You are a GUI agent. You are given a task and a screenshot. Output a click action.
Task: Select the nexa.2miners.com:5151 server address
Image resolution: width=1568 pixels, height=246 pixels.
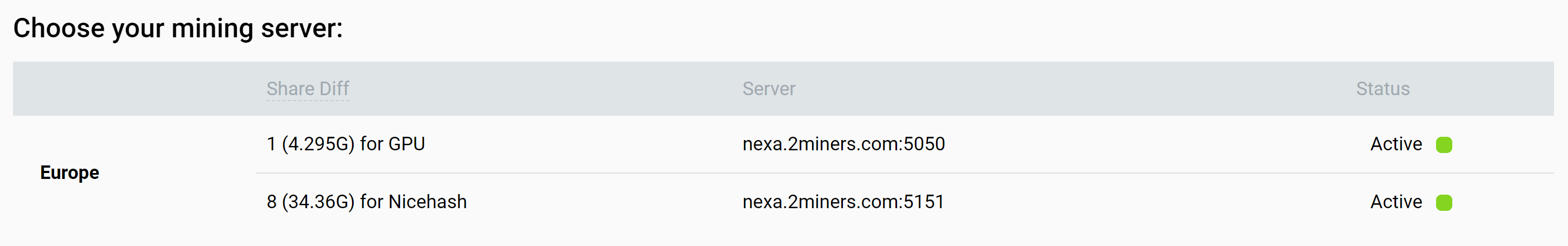pyautogui.click(x=843, y=202)
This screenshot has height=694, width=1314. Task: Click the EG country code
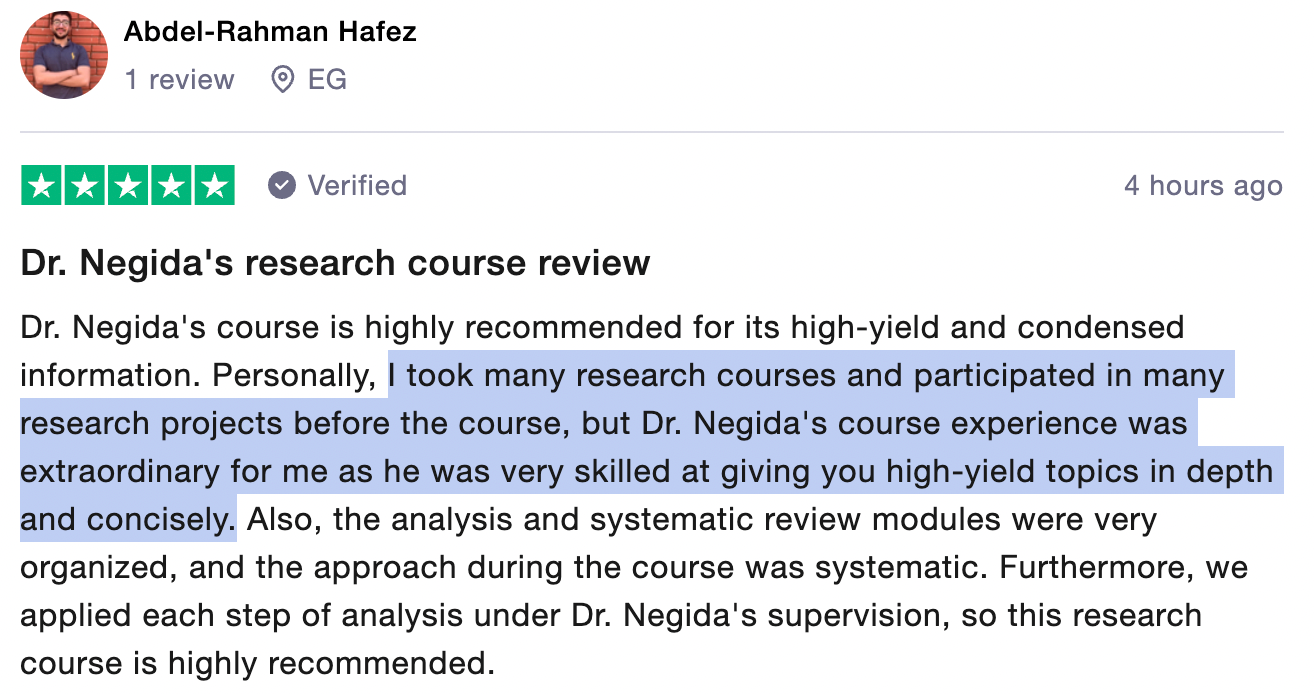pyautogui.click(x=327, y=80)
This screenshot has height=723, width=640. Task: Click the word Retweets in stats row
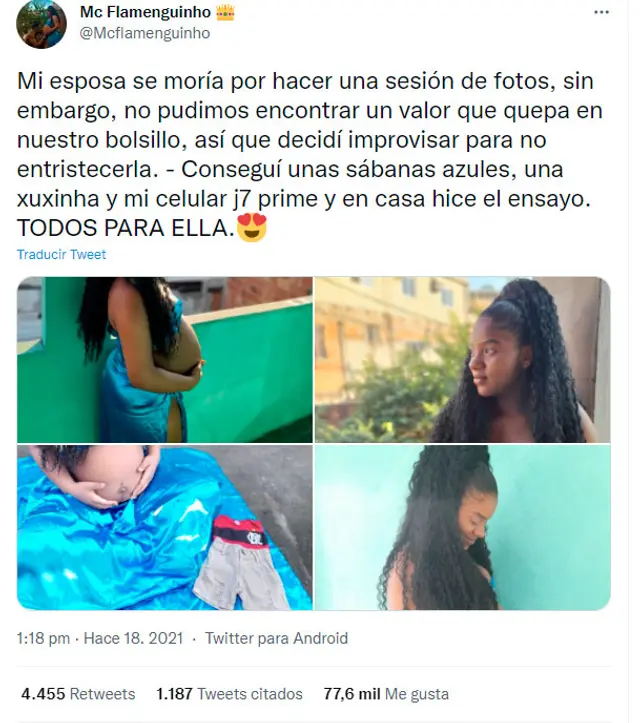coord(102,694)
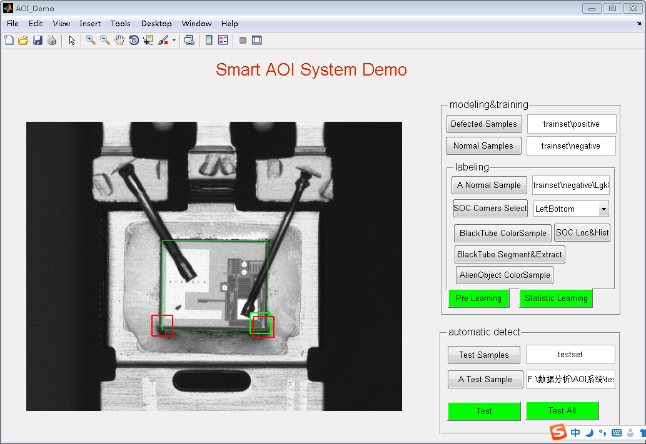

● **Action item**
A verbatim copy is needed of the lines running from the line with "This screenshot has height=723, width=640." to the end of the data above, both included. Keep the pictures out of it.

● **Your response**
This screenshot has height=723, width=640. Task: Click the word Retweets in stats row
coord(102,694)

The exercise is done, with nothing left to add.